@War suffers not only in its kitschy title, but in its wee-haw, all hail the Military Industrial/Internet Complex viewpoint. I read this book as tentative research for a project and early on it became clear that my only option to survive it was to slam through it as hard as I could, pick the squishy bits that are based on infrastructure and hints at the internal workings of the still growing giant and pretty much let everything else fall by the wayside.
The book is light. It doesn’t care about the rights and the wrongs of black hole data collection, only that terrorists are changing the game and this is the best option and possibly the only option and you wouldn’t you rather sacrifice some freedom for a little bit of supposed security no one has quite been able to prove is actually being provided. Harris doesn’t care about these questions. He cares about the building and growing of the beast he stalks and while he tries to tie various human characters to the rise in fighting terrorist online, it all comes down to looking at all the neat new ways we’ve managed to improve things by taking the gauge off the radiator.
I cannot abide a book that talks about capability, even when accompanied by history, that refuses to talk about consequences outside of “We got him!”
It’s lazy at best and propaganda at worst.
That is not to say that the book doesn’t have some unique bits stored in its slim tome about how certain things were built, the initial internal hesitancies and paranoias that drove the NSA to where it is today, but without reflection on ramification, right or wrong, or even taking the time to say so much of the fear was unfounded. Instead, it builds a story through half-truths and omissions. A self-congratulatory pat on the back to the greatest and dare I say horrifying overreach of government power in the human history.

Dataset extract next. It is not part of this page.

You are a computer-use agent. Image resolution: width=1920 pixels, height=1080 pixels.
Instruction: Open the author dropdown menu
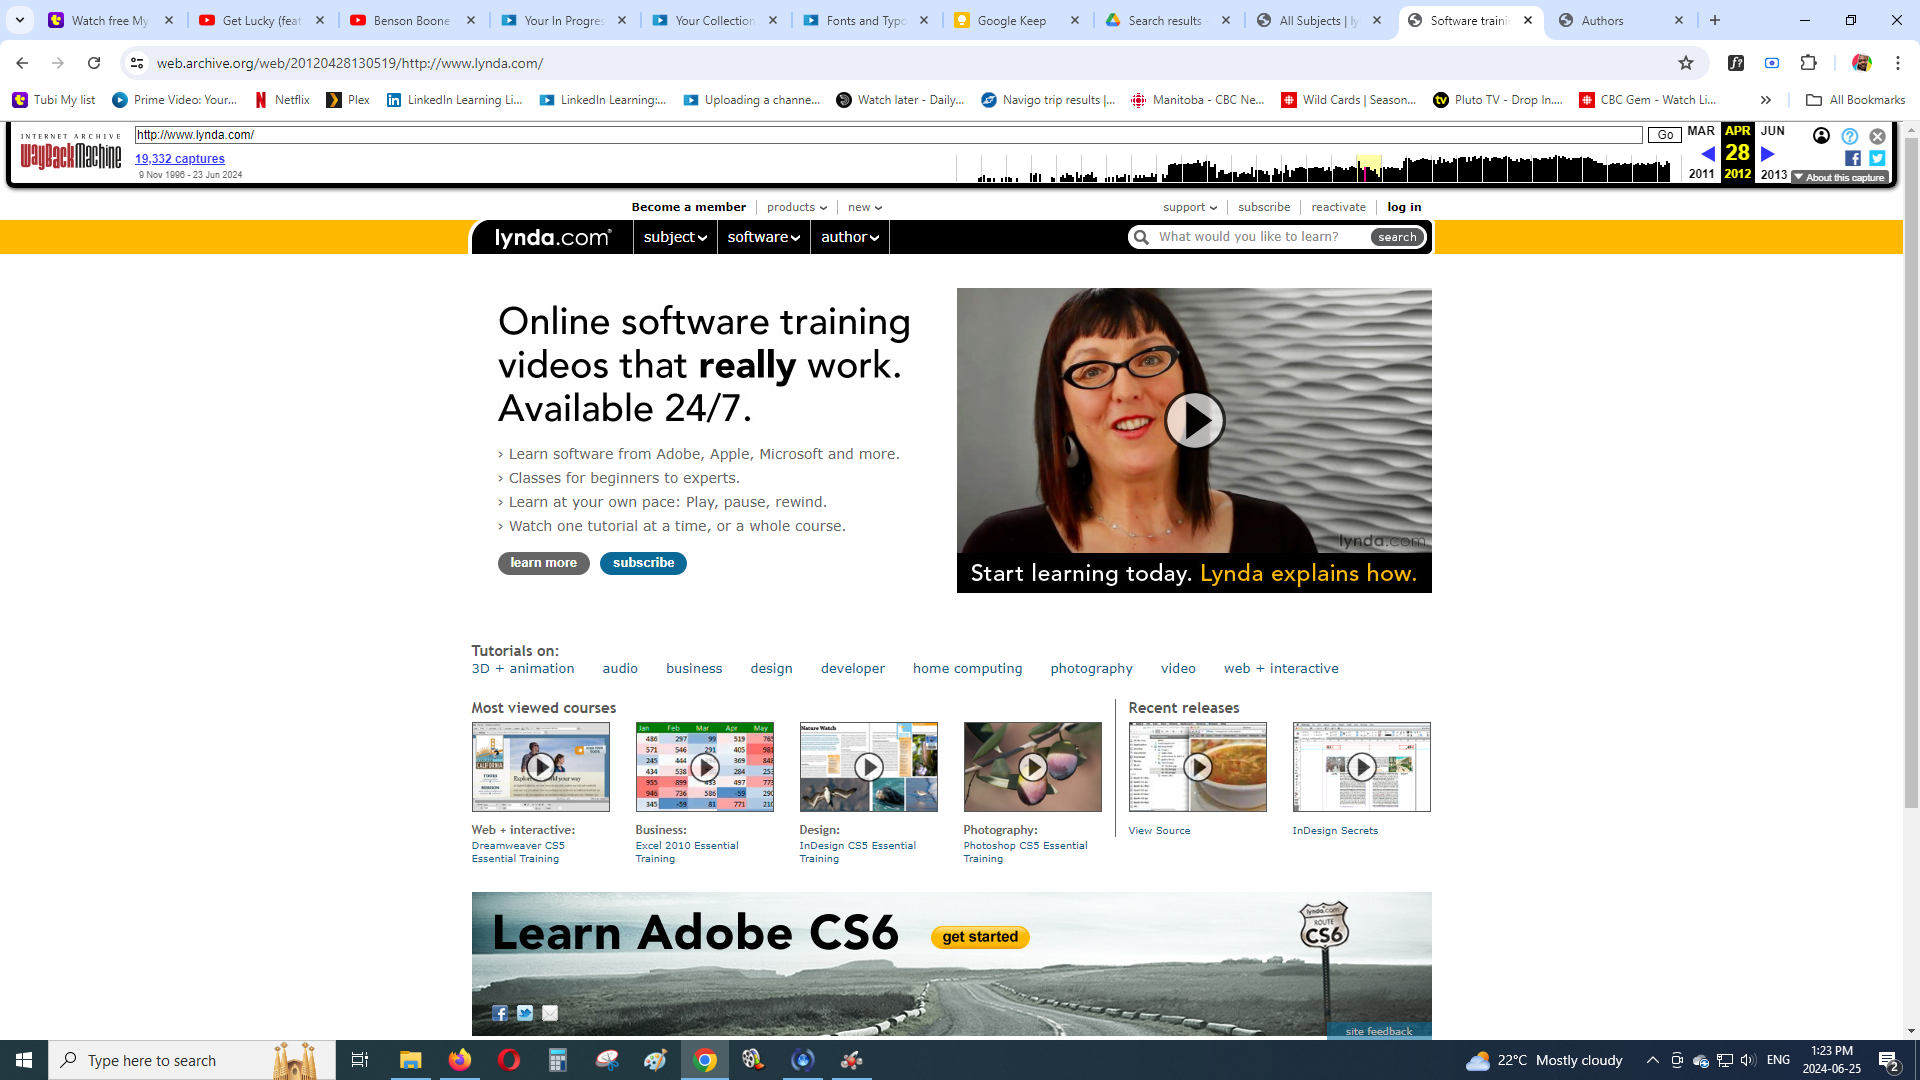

I can’t recommend this book. It’s too lost in the story it wants to tell, like some nonfiction war novel mixed with what I suppose we are forced to call journalism. Read Bruce Schneier’s Data and Goliath. Unless you are working on some cutting edge Le Carre/Clancy Military novel you will find nothing of truly unique or worthwhile.
There are a million people who study and trade in the facets of cyber security and cyber terrorism who have nuanced and fact fortified reasons for what they believe. Harris doesn’t. He’s a journalist who got to look at some big toys, feel in love, and wanted to write a love letter and make a profit off of it.
“It is not known precisely what Google intends to do with what it has acquired, but this much is certain: first, having a stockpile of zero day exploits would allow the company to start a private cyber war; and second, that would be illegal.” – Shane Harris, @War: The Rise of the Military-Internet Complex, who consistently seems to believe that a secretive and essentially ungoverned security organization is somehow preferable to corporations by all but begging the question of what evil corporation would do that the government will or hasn’t already done.